### Task description
Please give the number of lines in the listing that include the word "will", with no other words.

Start of Record extracts

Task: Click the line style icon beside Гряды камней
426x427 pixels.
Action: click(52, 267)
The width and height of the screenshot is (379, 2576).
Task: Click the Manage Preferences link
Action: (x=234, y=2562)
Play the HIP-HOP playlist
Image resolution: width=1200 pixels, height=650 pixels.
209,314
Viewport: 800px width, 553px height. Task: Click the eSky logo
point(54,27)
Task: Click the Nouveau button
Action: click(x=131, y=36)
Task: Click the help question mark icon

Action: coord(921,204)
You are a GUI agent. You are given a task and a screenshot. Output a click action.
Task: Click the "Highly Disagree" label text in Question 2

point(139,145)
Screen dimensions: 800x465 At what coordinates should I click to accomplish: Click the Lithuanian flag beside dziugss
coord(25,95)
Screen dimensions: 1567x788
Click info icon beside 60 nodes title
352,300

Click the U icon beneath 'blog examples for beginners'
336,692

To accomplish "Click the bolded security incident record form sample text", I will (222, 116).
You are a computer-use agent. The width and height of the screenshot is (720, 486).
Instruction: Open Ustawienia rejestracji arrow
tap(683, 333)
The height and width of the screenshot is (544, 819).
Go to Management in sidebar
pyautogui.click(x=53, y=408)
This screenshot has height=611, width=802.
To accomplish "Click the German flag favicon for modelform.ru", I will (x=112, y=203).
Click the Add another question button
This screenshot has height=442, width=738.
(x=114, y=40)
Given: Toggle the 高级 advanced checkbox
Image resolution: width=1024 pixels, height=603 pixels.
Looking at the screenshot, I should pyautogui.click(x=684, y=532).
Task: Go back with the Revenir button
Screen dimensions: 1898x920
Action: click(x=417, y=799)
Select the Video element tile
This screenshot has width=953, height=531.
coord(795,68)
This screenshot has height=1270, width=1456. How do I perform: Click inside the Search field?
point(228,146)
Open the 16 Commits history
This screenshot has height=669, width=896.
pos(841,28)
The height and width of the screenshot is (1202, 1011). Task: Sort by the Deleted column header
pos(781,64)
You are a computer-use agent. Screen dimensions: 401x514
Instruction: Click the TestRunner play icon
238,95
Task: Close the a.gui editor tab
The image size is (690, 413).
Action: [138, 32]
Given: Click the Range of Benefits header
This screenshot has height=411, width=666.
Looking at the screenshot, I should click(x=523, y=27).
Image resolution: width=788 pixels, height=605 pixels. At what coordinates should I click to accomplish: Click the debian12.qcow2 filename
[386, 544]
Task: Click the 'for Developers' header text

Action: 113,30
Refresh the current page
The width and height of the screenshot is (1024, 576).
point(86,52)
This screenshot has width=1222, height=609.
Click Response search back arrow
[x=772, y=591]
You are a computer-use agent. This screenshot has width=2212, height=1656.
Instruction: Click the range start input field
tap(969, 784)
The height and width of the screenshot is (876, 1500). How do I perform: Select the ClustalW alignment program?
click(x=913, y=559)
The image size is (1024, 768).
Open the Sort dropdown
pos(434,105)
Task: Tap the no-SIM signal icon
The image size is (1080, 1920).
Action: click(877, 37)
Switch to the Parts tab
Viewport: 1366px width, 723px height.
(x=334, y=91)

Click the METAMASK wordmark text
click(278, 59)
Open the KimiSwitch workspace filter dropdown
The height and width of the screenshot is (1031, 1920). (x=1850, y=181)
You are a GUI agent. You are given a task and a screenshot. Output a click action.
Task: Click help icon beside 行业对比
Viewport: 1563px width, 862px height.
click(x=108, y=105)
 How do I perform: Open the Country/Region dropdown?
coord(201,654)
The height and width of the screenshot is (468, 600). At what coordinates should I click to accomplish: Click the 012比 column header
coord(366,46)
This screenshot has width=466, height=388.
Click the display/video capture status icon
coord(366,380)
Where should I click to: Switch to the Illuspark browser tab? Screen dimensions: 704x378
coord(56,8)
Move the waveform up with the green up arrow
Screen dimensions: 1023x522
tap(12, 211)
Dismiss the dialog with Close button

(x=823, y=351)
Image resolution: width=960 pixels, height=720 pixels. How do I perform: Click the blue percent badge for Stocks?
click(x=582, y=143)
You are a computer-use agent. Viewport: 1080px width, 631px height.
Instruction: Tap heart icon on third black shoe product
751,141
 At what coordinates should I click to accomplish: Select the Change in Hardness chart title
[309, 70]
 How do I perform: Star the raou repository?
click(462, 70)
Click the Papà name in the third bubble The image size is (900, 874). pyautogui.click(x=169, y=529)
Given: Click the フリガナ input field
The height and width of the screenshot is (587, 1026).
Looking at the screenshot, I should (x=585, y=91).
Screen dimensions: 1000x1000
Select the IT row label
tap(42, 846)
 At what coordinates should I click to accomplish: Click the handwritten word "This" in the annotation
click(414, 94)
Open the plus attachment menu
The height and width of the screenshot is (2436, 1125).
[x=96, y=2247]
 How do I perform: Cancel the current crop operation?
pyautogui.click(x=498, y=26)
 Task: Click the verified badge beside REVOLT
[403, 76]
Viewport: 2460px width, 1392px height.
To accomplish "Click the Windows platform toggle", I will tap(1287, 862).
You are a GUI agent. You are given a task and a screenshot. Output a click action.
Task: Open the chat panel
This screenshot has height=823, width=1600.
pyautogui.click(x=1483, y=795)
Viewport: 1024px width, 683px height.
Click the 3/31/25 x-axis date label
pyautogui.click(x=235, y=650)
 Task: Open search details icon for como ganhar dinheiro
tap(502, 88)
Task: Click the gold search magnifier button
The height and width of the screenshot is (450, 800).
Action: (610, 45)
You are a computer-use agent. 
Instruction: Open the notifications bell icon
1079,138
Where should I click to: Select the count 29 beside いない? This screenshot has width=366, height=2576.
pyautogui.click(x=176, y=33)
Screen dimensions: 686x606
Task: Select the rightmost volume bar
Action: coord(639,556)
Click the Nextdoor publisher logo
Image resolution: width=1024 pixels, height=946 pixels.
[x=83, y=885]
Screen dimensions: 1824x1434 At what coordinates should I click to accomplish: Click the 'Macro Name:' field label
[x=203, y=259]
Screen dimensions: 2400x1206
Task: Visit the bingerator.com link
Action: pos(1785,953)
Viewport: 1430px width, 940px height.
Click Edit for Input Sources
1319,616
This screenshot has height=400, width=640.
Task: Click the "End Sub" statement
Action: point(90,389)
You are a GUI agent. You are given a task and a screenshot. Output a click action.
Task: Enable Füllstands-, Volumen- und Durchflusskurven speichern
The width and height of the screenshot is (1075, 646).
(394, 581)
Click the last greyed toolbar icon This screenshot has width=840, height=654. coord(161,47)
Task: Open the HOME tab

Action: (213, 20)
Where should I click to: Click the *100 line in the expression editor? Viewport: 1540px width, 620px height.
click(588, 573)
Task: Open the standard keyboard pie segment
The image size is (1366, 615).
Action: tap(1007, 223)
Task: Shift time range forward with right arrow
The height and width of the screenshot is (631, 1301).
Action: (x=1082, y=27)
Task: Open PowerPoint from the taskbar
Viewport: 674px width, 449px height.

End of Record extracts

### Exercise answer
3